(Data shown)
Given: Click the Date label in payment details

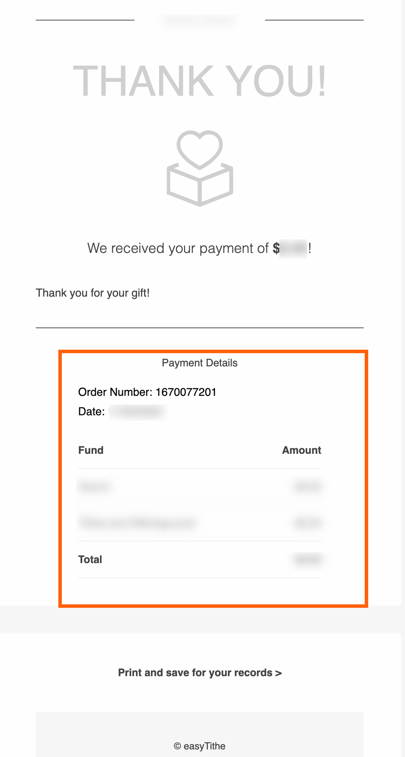Looking at the screenshot, I should 91,412.
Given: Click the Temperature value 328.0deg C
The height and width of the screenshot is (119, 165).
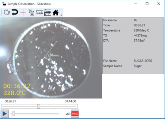Looking at the screenshot, I should 141,30.
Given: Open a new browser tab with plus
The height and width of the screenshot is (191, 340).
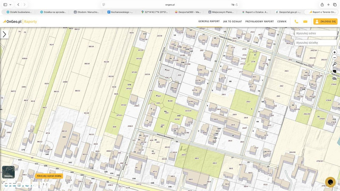Looking at the screenshot, I should 329,5.
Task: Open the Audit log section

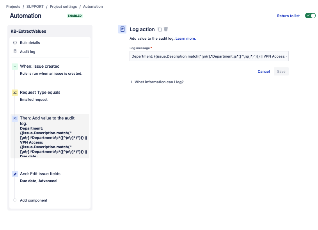Action: tap(28, 51)
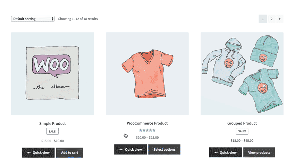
(End Data shown)
**How to complete this task**
Without the pictures, repeat exactly the lines running from the line containing "Given: Click the Temperature value 328.0deg C" through the end of the data, both ends included.

**Exercise result**
Given: Click the Temperature value 328.0deg C
The height and width of the screenshot is (119, 165).
Looking at the screenshot, I should 141,30.
Given: Open a new browser tab with plus
The height and width of the screenshot is (191, 340).
Looking at the screenshot, I should 329,5.
Task: Open the Audit log section

Action: tap(28, 51)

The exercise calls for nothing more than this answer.